広島の先発ローテ争いで明暗が分かれる結果となった。最終クール初日となった25日、コザしんきんスタジアムでは紅白戦が行われ薮田和樹投手(28)と遠藤淳志投手(21)が先発。ローテ入りを狙う2人による熱い投げ合いとなるはずが、試合はまさかの展開となった。

 白組の先発として登板した薮田が誤算だった。先頭打者・田中広に投安で出塁を許したのを皮切りに「カウントを悪くしてしまった」と暴投や四球で無死二、三塁のピンチ。ここで3番・堂林にあっさり2点適時打を献上すると、その後も立ち直ることができず6連打を浴びる大炎上となった。

 打者一巡し2番・羽月に適時打を浴び8点目を失ったところで、一死にもかかわらず無念の攻守交代が命じられた。2、3回にもマウンドに上がった薮田だったが、3回には正随に一発を浴びて計9失点。予定していた4回を投げ切れず「悔しいです。終わったことなので、うみは全部出たと思って同じ姿を見せないようにするしかない」と唇をかんだ。

 一方で快投を見せたのが遠藤だ。初回、安打で出塁を許した野間の二盗を正捕手・会沢が阻止すると2、3回は三者凡退。4回は無死二塁の窮地を招いたが、松山、クロン、林のクリーンアップをきっちり抑えて4回を無失点で終え「しっかりゾーンで勝負できたのが成長できたところ。ゼロに抑えられたことを自信にして、ステップアップしていきたい」と手応えを口にした。

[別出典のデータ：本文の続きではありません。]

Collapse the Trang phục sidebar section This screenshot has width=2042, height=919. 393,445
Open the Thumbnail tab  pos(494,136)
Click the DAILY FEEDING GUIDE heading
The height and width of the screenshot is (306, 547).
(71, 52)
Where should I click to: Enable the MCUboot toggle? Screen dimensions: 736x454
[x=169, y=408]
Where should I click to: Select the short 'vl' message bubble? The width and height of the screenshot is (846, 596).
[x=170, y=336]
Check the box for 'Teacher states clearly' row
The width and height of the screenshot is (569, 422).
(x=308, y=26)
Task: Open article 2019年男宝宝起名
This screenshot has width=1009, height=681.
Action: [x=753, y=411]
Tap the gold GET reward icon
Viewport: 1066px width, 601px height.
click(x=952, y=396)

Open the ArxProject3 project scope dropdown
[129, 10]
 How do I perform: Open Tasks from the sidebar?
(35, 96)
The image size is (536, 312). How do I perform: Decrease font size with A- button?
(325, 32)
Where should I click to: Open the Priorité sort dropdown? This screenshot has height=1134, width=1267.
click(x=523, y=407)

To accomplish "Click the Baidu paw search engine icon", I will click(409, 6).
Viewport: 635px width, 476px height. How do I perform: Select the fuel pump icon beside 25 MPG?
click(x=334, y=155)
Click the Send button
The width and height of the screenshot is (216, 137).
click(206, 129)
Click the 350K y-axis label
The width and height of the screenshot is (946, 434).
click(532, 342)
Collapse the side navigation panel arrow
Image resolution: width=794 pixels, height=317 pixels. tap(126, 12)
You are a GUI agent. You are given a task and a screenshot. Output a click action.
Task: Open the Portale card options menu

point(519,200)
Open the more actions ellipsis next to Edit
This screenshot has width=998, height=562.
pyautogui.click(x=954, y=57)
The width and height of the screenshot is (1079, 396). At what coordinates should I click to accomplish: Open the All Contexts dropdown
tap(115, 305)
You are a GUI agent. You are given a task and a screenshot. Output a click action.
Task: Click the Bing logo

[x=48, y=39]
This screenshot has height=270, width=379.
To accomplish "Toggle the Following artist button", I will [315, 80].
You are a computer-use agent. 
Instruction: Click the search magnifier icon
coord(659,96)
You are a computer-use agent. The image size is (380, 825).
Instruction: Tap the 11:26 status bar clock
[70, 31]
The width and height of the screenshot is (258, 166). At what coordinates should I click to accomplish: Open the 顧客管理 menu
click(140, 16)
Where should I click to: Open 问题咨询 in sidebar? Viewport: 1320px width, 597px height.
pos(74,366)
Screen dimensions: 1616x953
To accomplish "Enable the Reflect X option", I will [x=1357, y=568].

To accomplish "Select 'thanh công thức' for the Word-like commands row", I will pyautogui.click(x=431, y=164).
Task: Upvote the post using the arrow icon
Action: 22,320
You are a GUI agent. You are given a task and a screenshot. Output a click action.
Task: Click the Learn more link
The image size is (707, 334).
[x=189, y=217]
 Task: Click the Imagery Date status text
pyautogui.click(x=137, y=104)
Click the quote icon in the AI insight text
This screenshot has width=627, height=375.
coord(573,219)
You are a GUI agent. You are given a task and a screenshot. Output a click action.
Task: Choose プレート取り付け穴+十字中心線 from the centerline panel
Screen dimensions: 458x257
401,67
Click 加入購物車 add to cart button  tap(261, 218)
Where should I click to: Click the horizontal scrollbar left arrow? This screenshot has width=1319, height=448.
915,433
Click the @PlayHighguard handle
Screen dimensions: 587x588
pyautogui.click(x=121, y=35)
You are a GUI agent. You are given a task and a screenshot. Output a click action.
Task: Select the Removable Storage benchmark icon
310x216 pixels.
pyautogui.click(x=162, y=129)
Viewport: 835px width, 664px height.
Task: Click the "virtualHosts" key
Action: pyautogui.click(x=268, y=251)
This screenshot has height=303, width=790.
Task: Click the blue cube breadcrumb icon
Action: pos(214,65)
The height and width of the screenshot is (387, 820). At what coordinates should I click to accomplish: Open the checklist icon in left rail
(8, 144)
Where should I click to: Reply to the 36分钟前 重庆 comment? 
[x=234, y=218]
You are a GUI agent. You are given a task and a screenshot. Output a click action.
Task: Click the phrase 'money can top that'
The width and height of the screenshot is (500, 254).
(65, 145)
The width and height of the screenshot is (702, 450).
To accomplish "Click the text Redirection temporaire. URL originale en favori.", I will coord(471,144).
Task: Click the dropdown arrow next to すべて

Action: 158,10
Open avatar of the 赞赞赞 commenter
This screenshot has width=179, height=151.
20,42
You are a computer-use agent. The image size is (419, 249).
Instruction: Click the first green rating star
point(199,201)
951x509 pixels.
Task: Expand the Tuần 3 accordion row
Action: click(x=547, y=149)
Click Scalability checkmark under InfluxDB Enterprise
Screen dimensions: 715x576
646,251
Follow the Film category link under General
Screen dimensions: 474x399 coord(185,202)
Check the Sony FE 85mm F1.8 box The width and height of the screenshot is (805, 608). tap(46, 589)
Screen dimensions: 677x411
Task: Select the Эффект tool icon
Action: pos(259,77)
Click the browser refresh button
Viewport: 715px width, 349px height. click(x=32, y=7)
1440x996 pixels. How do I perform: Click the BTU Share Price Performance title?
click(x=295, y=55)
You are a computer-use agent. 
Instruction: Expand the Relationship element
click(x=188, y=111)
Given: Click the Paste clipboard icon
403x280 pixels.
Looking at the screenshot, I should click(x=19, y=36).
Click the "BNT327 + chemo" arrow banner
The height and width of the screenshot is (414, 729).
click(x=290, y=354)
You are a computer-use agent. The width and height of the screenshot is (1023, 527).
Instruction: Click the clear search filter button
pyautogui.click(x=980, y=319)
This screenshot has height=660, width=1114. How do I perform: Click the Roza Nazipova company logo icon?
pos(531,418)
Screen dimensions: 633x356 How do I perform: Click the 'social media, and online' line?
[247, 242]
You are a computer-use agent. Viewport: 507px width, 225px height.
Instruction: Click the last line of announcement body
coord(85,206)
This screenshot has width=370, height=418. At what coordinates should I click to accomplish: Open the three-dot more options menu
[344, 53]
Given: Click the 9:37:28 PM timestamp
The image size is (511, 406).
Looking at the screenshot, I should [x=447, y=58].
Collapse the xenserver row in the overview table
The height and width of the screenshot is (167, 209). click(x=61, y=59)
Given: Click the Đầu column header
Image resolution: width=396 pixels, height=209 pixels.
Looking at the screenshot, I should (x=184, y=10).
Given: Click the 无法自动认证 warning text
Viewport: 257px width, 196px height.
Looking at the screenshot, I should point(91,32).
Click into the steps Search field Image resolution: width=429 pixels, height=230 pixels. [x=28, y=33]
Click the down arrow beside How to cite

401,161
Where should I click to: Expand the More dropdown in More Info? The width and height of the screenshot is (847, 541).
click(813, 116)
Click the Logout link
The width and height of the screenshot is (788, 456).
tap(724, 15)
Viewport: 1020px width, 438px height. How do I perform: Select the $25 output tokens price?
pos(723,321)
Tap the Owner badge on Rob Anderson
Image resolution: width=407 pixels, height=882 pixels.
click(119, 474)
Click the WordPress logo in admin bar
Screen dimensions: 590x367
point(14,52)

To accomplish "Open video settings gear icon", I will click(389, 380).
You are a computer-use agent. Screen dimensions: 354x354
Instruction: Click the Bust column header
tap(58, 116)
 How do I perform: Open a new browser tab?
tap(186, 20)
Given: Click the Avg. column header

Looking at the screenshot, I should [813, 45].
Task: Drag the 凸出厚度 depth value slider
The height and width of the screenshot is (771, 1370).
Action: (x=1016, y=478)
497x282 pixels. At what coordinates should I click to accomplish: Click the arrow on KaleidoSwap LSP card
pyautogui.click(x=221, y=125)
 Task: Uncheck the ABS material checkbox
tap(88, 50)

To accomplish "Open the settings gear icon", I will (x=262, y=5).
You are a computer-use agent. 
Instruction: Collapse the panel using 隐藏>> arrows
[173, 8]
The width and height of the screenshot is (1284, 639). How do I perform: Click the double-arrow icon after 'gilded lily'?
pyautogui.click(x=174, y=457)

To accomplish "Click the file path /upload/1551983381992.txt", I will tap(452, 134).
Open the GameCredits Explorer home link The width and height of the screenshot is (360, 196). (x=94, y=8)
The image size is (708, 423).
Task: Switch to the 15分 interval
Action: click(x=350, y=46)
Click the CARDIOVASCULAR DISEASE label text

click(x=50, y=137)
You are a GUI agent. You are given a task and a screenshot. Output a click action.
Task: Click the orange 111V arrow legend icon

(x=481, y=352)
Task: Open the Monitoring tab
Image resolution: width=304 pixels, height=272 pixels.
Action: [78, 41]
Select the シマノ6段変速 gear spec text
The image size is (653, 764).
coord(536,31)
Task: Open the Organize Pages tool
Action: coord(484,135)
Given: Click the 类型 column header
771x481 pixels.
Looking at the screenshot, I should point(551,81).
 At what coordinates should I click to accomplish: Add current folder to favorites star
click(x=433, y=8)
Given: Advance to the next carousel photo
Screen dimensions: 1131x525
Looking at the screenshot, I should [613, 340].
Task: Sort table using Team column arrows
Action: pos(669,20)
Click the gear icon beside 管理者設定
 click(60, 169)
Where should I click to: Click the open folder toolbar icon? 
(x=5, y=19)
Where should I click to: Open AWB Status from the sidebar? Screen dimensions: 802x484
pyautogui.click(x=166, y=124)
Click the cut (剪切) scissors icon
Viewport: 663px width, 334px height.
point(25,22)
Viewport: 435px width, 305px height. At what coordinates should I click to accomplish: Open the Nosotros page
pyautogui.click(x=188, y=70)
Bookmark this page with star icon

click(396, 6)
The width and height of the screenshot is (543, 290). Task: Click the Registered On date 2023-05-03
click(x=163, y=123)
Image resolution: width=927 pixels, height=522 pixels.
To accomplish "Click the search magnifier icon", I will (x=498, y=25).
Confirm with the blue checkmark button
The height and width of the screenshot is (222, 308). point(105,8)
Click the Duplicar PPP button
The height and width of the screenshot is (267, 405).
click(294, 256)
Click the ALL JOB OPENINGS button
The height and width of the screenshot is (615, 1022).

 佐々岡監督は薮田について「下半身も使えていないから球の切れ、強さがなくて簡単に打たれる。今は次があるかないかの競争。炎上すれば次はない」とキャンプ終了後の二軍降格を示唆。大瀬良、九里、森下以外の残り3枠をかけて床田、矢崎、中村祐、遠藤、スコットがひしめくローテ争いだが、今後はさらに激しさを増しそうだ。